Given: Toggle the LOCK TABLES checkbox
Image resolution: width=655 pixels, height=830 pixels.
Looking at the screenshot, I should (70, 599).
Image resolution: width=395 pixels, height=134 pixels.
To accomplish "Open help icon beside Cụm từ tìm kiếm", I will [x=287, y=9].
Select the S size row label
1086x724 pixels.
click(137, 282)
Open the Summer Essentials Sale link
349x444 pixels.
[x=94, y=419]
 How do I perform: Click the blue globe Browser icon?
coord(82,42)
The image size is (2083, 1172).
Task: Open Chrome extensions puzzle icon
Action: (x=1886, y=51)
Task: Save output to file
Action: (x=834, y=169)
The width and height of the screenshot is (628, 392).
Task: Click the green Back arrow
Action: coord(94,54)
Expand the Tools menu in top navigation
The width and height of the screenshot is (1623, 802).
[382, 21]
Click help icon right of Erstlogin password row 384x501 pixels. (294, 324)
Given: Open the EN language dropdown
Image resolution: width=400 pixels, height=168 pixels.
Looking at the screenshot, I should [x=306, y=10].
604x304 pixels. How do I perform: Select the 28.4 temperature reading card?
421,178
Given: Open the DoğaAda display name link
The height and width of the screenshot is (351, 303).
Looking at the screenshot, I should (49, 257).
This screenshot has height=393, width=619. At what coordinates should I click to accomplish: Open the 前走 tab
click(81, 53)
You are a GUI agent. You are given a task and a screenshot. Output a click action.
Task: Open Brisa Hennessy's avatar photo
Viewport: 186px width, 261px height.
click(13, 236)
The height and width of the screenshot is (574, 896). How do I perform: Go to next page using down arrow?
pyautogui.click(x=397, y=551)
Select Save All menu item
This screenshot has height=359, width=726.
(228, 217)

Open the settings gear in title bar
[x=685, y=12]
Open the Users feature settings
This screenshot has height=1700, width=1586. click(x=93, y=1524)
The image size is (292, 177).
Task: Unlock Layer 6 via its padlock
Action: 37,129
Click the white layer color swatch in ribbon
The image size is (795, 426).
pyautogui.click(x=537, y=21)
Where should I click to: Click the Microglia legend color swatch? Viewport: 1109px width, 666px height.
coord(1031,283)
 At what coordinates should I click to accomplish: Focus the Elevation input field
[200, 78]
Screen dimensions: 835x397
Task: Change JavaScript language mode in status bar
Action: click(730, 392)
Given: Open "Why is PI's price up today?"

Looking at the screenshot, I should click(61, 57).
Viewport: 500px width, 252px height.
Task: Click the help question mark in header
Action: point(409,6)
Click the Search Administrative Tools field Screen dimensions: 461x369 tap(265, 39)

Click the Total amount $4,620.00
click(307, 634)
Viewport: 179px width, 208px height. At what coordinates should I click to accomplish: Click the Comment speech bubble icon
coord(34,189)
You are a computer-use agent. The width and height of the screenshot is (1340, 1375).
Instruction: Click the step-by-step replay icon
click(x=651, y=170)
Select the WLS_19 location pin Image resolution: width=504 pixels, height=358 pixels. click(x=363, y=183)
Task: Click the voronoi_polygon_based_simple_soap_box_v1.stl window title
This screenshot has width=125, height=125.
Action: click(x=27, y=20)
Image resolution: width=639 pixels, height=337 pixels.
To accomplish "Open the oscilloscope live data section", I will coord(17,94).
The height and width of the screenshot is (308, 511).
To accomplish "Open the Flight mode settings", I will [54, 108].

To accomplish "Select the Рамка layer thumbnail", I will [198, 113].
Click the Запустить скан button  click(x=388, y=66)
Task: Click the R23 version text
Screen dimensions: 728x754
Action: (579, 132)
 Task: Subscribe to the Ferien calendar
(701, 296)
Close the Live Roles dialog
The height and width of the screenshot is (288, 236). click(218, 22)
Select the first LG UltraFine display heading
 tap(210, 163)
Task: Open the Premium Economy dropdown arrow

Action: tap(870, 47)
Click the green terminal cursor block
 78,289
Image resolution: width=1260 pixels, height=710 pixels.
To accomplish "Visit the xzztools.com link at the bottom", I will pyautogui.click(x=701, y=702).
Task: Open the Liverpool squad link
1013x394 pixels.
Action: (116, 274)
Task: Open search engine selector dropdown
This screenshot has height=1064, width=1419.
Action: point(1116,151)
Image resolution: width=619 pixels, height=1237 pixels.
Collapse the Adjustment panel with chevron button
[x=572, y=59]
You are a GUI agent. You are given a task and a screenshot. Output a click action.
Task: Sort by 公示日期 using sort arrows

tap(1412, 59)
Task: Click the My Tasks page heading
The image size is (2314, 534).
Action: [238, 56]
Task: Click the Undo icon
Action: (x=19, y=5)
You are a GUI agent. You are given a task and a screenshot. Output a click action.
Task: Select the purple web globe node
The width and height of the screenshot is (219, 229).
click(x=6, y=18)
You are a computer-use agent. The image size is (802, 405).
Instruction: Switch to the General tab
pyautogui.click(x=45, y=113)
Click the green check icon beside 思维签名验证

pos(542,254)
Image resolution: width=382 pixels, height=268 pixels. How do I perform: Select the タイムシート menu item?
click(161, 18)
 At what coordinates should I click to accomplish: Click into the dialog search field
:::::
_WORK REQUEST_
Output the whole listing exactly.

_FINAL ANSWER_
Given: Toggle the LOCK TABLES checkbox
Image resolution: width=655 pixels, height=830 pixels.
Looking at the screenshot, I should (70, 599).
Image resolution: width=395 pixels, height=134 pixels.
To accomplish "Open help icon beside Cụm từ tìm kiếm", I will [x=287, y=9].
Select the S size row label
1086x724 pixels.
click(137, 282)
Open the Summer Essentials Sale link
349x444 pixels.
[x=94, y=419]
 How do I perform: Click the blue globe Browser icon?
coord(82,42)
The image size is (2083, 1172).
Task: Open Chrome extensions puzzle icon
Action: (x=1886, y=51)
Task: Save output to file
Action: (x=834, y=169)
The width and height of the screenshot is (628, 392).
Task: Click the green Back arrow
Action: coord(94,54)
Expand the Tools menu in top navigation
The width and height of the screenshot is (1623, 802).
[382, 21]
Click help icon right of Erstlogin password row 384x501 pixels. (294, 324)
Given: Open the EN language dropdown
Image resolution: width=400 pixels, height=168 pixels.
Looking at the screenshot, I should [x=306, y=10].
604x304 pixels. How do I perform: Select the 28.4 temperature reading card?
421,178
Given: Open the DoğaAda display name link
The height and width of the screenshot is (351, 303).
Looking at the screenshot, I should (49, 257).
This screenshot has height=393, width=619. At what coordinates should I click to accomplish: Open the 前走 tab
click(81, 53)
You are a GUI agent. You are given a task and a screenshot. Output a click action.
Task: Open Brisa Hennessy's avatar photo
Viewport: 186px width, 261px height.
click(13, 236)
The height and width of the screenshot is (574, 896). How do I perform: Go to next page using down arrow?
pyautogui.click(x=397, y=551)
Select Save All menu item
This screenshot has height=359, width=726.
(228, 217)

Open the settings gear in title bar
[x=685, y=12]
Open the Users feature settings
This screenshot has height=1700, width=1586. click(x=93, y=1524)
The image size is (292, 177).
Task: Unlock Layer 6 via its padlock
Action: 37,129
Click the white layer color swatch in ribbon
The image size is (795, 426).
pyautogui.click(x=537, y=21)
Where should I click to: Click the Microglia legend color swatch? Viewport: 1109px width, 666px height.
coord(1031,283)
 At what coordinates should I click to accomplish: Focus the Elevation input field
[200, 78]
Screen dimensions: 835x397
Task: Change JavaScript language mode in status bar
Action: click(730, 392)
Given: Open "Why is PI's price up today?"

Looking at the screenshot, I should click(61, 57).
Viewport: 500px width, 252px height.
Task: Click the help question mark in header
Action: point(409,6)
Click the Search Administrative Tools field Screen dimensions: 461x369 tap(265, 39)

Click the Total amount $4,620.00
click(307, 634)
Viewport: 179px width, 208px height. At what coordinates should I click to accomplish: Click the Comment speech bubble icon
coord(34,189)
You are a computer-use agent. The width and height of the screenshot is (1340, 1375).
Instruction: Click the step-by-step replay icon
click(x=651, y=170)
Select the WLS_19 location pin Image resolution: width=504 pixels, height=358 pixels. click(x=363, y=183)
Task: Click the voronoi_polygon_based_simple_soap_box_v1.stl window title
This screenshot has width=125, height=125.
Action: click(x=27, y=20)
Image resolution: width=639 pixels, height=337 pixels.
To accomplish "Open the oscilloscope live data section", I will coord(17,94).
The height and width of the screenshot is (308, 511).
To accomplish "Open the Flight mode settings", I will [54, 108].

To accomplish "Select the Рамка layer thumbnail", I will [198, 113].
Click the Запустить скан button  click(x=388, y=66)
Task: Click the R23 version text
Screen dimensions: 728x754
Action: (579, 132)
 Task: Subscribe to the Ferien calendar
(701, 296)
Close the Live Roles dialog
The height and width of the screenshot is (288, 236). click(218, 22)
Select the first LG UltraFine display heading
 tap(210, 163)
Task: Open the Premium Economy dropdown arrow

Action: tap(870, 47)
Click the green terminal cursor block
 78,289
Image resolution: width=1260 pixels, height=710 pixels.
To accomplish "Visit the xzztools.com link at the bottom", I will pyautogui.click(x=701, y=702).
Task: Open the Liverpool squad link
1013x394 pixels.
Action: (116, 274)
Task: Open search engine selector dropdown
This screenshot has height=1064, width=1419.
Action: point(1116,151)
Image resolution: width=619 pixels, height=1237 pixels.
Collapse the Adjustment panel with chevron button
[x=572, y=59]
You are a GUI agent. You are given a task and a screenshot. Output a click action.
Task: Sort by 公示日期 using sort arrows

tap(1412, 59)
Task: Click the My Tasks page heading
The image size is (2314, 534).
Action: [238, 56]
Task: Click the Undo icon
Action: (x=19, y=5)
You are a GUI agent. You are given a task and a screenshot. Output a click action.
Task: Select the purple web globe node
The width and height of the screenshot is (219, 229).
click(x=6, y=18)
You are a computer-use agent. The image size is (802, 405).
Instruction: Switch to the General tab
pyautogui.click(x=45, y=113)
Click the green check icon beside 思维签名验证

pos(542,254)
Image resolution: width=382 pixels, height=268 pixels. How do I perform: Select the タイムシート menu item?
click(161, 18)
 At what coordinates should I click to accomplish: Click into the dialog search field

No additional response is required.